Garanto que durante uma transação financeira você já se perguntou o porquê de cada banco solicitar um código diferente. Leia este artigo e saiba o porque cada banco exige um código distinto e qual o código Nubank.

Toda instituição financeira tem um código. Esse número serve para realizar transferências ou pagamentos e funciona para que as transações possam ser realizadas por meio do Sistema de Compensação de Cheques, mais conhecido como Compe.

Esse sistema processa diariamente a compensação de cheques além de outros documentos dos mais diversos bancos. Ele é uma espécie de garantia de que o dinheiro chegará ao seu destino corretamente.

Portanto, o código é uma garantia de que todo o processo será feito com segurança. Ele é uma regra para todas as instituições financeiras, então todas elas possuem um, até mesmo o NuConta possui um código Nubank.

E o que acontece quando eu esqueço o número do banco?

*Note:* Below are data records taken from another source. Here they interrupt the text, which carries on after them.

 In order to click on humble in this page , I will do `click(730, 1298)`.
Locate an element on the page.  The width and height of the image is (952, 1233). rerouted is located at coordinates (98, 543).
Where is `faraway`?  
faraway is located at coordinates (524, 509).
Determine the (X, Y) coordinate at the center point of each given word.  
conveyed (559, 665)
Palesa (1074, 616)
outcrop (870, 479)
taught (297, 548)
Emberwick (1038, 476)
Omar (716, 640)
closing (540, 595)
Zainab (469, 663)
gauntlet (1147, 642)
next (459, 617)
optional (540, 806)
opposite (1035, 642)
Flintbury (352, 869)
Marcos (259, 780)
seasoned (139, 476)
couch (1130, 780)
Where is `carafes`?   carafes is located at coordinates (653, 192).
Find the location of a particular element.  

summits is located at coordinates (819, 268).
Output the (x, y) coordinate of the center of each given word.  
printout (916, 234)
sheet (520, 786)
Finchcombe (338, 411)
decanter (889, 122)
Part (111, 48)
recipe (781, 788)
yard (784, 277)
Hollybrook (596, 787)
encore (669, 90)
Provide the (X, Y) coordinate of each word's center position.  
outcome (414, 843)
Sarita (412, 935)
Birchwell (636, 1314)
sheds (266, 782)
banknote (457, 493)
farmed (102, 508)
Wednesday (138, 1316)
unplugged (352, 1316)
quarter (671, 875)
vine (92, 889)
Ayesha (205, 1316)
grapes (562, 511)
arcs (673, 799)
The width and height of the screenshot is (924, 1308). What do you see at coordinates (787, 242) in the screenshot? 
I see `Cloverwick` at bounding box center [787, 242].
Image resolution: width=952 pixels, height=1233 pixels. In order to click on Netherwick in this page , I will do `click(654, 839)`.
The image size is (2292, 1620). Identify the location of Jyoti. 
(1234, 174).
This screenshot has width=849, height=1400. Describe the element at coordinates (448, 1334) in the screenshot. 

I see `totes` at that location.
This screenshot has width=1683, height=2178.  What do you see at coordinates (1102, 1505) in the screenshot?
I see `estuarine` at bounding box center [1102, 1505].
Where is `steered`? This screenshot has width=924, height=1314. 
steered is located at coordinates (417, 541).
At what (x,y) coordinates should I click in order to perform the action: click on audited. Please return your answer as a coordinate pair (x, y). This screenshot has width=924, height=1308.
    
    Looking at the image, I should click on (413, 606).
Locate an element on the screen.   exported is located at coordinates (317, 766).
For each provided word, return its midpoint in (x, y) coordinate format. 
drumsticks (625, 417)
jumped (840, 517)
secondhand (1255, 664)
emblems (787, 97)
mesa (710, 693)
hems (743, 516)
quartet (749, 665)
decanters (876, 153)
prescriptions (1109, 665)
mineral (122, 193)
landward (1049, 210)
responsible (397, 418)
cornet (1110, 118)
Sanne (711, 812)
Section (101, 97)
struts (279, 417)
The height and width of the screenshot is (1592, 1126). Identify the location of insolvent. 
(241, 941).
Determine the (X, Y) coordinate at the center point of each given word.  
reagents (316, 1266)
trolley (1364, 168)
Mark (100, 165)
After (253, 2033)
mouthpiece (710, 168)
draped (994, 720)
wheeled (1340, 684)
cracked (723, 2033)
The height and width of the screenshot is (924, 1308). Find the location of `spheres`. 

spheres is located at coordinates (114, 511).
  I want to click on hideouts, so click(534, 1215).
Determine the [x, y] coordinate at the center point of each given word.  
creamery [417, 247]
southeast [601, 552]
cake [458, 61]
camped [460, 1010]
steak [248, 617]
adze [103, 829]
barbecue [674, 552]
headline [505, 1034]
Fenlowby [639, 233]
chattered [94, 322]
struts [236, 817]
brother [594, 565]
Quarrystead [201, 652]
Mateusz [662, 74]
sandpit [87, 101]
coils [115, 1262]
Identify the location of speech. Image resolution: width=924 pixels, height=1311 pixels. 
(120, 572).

Se você é cliente de vários bancos e precisa fazer uma transferência para uma conta, não precisa saber o número de todas elas. Pelo próprio aplicativo do banco ou por pesquisar na internet, que achará com certeza com facilidade.

Por exemplo, se você precisa lembrar do código Nubank para realizar uma transferência ou fazer um pagamento, basta entrar em contato com o app ou até mesmo procurar no Google.

E como utilizar o código Nubank

Agora que você já sabe a importância dos códigos no momento de fazer alguma transação, atente-se aos códigos utilizados pela sua instituição bancária e tente memorizá-los, para que na hora da utilização seja mais fácil a transação.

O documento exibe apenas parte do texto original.